Do this: Reproduce the entire Mogadore forum thread below verbatim, keeping its spelling, punctuation and breaks unchanged.

++++ Excerpted passage

# Mogadore



## REEL GRIP (Jan 11, 2013)

FYI- Tournament tomorrow (SAT.)
So dont be disappointed
If you cant find a place to park
your trailer. 
Might want to go elsewhere.


----------



## Cull'in (Nov 21, 2005)

Speaking of Mogadore, Lansinger Rd. is in the worst shape I've ever seen. 
I have a 4 wheel drive truck and there is no way I'd take a boat back there. 

The FRBR 4 x 4 crowd has destroyed that place. I come out of there the other evening after a look around and they were starting to gather like it was Yankee Lake Truck Night.

Time for Akron and the ODNR to either patrol it or lock it up!

Saw somebody tore down the light by the ramp and spray painted nice pictures all over the pole too. Thanks idiots.


----------



## sbino18 (Oct 19, 2013)

Was out Thursday and heard what sounded like a 4 wheeler going through Lansinger ramp area. Seems like the scenic and quiet aspects of this lake are long gone.

Sent from my Galaxy Nexus using Ohub Campfire mobile app


----------



## Boathead241 (Oct 4, 2005)

Just like any good thing always comes to an end

Sent from my VS920 4G using Ohub Campfire mobile app


----------



## CatmanOne (May 16, 2007)

Cull'in

You are so right. It is the worst I have seen in the 18yrs I have been going there. Hurt my feelings to tell the truth.


----------



## JDonz (Apr 30, 2012)

Darn shame!!! 

Sent from my SM-N900V using Ohub Campfire mobile app


----------



## missionfishin (Sep 21, 2011)

So many freaks and not enough circuses. Would love to see the law really go after and crack down on the lowlifes. But I dont see it happening. Shame.

Sent from my SGH-S959G using Ohub Campfire mobile app


----------



## Erieangler51 (Sep 24, 2012)

The bad part is I'm guessing they won't fix the road due to the lack of respect for the place. Which sucks for getting the boat down there. It's not that hard to respect the place and pick up your trash. "IF YOU BRING IT IN YOU CAN TAKE IT BACK WITH YOU"

++++++++
++++ Records provided

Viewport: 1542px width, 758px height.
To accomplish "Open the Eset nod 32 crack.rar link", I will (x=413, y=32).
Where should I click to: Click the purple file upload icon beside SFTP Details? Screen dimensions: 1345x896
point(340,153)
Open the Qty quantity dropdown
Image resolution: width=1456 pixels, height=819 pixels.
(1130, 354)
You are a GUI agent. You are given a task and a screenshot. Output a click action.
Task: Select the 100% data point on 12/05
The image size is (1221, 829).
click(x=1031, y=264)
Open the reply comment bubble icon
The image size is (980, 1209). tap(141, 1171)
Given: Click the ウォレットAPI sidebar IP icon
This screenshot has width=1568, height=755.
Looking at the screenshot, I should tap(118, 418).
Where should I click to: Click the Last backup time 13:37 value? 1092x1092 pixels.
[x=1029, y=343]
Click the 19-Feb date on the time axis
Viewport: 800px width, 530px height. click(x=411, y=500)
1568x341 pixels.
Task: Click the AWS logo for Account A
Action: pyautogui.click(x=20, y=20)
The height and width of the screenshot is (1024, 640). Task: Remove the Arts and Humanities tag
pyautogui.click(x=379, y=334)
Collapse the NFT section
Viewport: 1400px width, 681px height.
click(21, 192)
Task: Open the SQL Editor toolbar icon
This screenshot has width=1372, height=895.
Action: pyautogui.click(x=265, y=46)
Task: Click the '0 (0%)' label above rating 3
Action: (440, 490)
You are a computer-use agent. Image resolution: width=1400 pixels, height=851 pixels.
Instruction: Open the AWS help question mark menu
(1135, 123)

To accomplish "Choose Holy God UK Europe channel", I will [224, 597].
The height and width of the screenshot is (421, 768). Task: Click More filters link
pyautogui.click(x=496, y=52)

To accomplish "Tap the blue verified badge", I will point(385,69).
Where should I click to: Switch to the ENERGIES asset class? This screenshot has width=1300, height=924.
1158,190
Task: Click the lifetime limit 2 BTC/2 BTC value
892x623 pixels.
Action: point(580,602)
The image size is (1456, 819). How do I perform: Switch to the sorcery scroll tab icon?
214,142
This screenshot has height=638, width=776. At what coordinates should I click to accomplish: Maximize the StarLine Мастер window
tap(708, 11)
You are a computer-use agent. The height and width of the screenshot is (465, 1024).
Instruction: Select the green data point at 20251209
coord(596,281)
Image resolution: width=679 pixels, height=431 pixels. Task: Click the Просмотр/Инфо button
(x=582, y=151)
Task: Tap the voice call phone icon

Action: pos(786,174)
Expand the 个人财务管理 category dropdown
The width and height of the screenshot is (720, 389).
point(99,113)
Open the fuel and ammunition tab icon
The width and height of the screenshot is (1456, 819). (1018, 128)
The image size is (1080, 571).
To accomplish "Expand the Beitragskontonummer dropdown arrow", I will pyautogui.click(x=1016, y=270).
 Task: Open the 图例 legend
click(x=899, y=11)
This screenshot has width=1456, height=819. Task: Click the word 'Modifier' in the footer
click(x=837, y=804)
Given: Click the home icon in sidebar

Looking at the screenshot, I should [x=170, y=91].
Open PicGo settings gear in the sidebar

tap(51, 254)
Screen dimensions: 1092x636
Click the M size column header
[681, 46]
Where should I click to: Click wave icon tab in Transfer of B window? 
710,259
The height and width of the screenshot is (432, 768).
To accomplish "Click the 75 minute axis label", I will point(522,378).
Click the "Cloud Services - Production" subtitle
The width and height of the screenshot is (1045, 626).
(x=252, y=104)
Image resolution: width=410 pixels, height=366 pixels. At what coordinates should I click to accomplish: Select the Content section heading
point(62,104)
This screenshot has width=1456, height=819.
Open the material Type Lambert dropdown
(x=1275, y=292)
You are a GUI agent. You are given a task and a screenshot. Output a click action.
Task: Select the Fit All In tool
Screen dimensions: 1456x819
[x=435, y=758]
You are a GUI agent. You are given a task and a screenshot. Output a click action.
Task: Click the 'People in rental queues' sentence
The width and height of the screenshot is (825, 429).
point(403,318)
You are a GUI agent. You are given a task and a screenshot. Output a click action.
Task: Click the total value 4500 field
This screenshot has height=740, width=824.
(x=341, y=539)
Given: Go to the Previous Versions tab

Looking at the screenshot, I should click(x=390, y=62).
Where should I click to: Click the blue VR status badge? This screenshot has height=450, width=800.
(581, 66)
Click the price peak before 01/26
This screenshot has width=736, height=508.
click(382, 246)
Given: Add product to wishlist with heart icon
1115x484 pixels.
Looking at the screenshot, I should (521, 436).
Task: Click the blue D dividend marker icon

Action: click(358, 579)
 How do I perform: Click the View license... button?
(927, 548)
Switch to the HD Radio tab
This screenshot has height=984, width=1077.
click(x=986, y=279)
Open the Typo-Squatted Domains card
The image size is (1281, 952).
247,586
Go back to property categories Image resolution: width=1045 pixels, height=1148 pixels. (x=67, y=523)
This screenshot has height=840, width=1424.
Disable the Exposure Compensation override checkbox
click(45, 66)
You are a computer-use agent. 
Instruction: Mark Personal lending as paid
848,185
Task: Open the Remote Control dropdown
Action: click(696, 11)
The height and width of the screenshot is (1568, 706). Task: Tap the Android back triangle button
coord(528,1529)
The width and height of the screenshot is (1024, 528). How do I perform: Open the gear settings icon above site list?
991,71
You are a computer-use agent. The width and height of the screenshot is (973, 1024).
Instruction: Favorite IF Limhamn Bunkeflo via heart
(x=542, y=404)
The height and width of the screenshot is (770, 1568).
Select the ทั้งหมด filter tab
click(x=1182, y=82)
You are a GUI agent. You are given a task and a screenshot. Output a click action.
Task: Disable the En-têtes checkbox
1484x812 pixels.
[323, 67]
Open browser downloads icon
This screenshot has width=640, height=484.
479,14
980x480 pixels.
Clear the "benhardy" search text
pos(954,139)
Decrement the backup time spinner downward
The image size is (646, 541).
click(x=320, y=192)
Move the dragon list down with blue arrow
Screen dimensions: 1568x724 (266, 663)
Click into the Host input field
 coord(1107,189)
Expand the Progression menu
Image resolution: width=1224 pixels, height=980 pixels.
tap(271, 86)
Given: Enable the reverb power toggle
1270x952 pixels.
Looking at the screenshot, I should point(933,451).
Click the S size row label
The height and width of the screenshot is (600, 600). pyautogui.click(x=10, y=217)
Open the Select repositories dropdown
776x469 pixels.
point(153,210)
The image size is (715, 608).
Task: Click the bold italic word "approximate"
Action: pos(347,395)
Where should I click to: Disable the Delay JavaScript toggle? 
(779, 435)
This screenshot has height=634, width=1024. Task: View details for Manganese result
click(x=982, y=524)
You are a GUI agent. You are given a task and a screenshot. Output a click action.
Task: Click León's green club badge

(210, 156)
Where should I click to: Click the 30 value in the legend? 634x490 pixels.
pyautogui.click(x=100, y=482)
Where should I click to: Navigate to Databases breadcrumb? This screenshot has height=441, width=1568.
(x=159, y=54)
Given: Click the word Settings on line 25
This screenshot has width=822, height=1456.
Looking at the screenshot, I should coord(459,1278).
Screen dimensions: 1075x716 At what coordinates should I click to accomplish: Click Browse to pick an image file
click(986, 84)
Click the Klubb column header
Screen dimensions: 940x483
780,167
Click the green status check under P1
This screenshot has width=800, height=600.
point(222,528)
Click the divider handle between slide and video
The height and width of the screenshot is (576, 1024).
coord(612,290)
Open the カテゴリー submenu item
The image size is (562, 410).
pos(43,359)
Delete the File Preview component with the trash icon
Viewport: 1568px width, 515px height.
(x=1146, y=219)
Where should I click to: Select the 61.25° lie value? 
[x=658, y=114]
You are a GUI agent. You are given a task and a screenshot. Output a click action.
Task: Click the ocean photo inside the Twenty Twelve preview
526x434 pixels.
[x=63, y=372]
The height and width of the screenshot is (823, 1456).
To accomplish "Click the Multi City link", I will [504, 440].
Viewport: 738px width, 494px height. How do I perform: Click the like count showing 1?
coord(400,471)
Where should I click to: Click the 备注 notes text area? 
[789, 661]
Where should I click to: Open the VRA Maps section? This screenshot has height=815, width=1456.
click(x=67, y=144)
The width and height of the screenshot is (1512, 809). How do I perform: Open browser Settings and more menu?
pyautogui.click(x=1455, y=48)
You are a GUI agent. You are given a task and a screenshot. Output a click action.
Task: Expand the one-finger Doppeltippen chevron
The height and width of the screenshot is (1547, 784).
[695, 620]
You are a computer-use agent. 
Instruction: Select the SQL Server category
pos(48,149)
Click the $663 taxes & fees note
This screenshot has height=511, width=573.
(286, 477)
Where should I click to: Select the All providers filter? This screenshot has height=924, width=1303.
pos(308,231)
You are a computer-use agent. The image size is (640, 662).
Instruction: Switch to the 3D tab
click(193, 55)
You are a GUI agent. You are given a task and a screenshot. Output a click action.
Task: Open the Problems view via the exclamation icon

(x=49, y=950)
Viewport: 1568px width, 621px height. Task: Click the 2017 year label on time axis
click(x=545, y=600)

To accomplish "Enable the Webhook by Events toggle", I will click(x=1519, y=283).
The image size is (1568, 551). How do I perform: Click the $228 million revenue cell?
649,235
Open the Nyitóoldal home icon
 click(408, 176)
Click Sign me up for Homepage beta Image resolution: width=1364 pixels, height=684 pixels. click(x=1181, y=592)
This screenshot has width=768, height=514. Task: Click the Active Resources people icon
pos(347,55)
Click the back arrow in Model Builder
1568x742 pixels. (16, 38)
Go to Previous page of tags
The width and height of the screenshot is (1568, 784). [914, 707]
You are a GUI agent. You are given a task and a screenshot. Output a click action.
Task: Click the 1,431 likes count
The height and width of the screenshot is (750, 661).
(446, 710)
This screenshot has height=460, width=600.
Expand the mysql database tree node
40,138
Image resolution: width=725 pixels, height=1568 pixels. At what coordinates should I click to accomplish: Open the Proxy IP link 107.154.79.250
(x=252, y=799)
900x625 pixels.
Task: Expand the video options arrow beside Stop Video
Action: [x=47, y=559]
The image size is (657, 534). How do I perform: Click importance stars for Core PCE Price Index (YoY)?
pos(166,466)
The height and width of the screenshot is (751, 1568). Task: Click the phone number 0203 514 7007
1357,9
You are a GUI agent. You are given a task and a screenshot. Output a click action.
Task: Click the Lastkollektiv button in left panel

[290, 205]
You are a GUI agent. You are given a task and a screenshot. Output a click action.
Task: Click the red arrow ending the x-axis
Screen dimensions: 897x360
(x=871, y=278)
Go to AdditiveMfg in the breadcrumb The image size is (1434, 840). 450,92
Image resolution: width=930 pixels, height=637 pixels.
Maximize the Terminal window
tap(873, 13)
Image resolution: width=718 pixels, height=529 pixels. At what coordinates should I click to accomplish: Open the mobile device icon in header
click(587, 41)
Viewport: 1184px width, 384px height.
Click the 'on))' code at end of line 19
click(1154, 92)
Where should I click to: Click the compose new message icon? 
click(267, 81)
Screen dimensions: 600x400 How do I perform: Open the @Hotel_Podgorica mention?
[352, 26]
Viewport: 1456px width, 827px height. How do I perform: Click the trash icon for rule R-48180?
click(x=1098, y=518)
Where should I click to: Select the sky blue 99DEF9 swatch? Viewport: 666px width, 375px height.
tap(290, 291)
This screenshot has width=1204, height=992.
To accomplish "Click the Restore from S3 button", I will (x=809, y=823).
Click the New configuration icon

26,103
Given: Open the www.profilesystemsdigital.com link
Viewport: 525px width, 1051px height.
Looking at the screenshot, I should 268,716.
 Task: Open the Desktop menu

++++++++

Task output:
# Mogadore



## REEL GRIP (Jan 11, 2013)

FYI- Tournament tomorrow (SAT.)
So dont be disappointed
If you cant find a place to park
your trailer. 
Might want to go elsewhere.


----------



## Cull'in (Nov 21, 2005)

Speaking of Mogadore, Lansinger Rd. is in the worst shape I've ever seen. 
I have a 4 wheel drive truck and there is no way I'd take a boat back there. 

The FRBR 4 x 4 crowd has destroyed that place. I come out of there the other evening after a look around and they were starting to gather like it was Yankee Lake Truck Night.

Time for Akron and the ODNR to either patrol it or lock it up!

Saw somebody tore down the light by the ramp and spray painted nice pictures all over the pole too. Thanks idiots.


----------



## sbino18 (Oct 19, 2013)

Was out Thursday and heard what sounded like a 4 wheeler going through Lansinger ramp area. Seems like the scenic and quiet aspects of this lake are long gone.

Sent from my Galaxy Nexus using Ohub Campfire mobile app


----------



## Boathead241 (Oct 4, 2005)

Just like any good thing always comes to an end

Sent from my VS920 4G using Ohub Campfire mobile app


----------



## CatmanOne (May 16, 2007)

Cull'in

You are so right. It is the worst I have seen in the 18yrs I have been going there. Hurt my feelings to tell the truth.


----------



## JDonz (Apr 30, 2012)

Darn shame!!! 

Sent from my SM-N900V using Ohub Campfire mobile app


----------



## missionfishin (Sep 21, 2011)

So many freaks and not enough circuses. Would love to see the law really go after and crack down on the lowlifes. But I dont see it happening. Shame.

Sent from my SGH-S959G using Ohub Campfire mobile app


----------



## Erieangler51 (Sep 24, 2012)

The bad part is I'm guessing they won't fix the road due to the lack of respect for the place. Which sucks for getting the boat down there. It's not that hard to respect the place and pick up your trash. "IF YOU BRING IT IN YOU CAN TAKE IT BACK WITH YOU"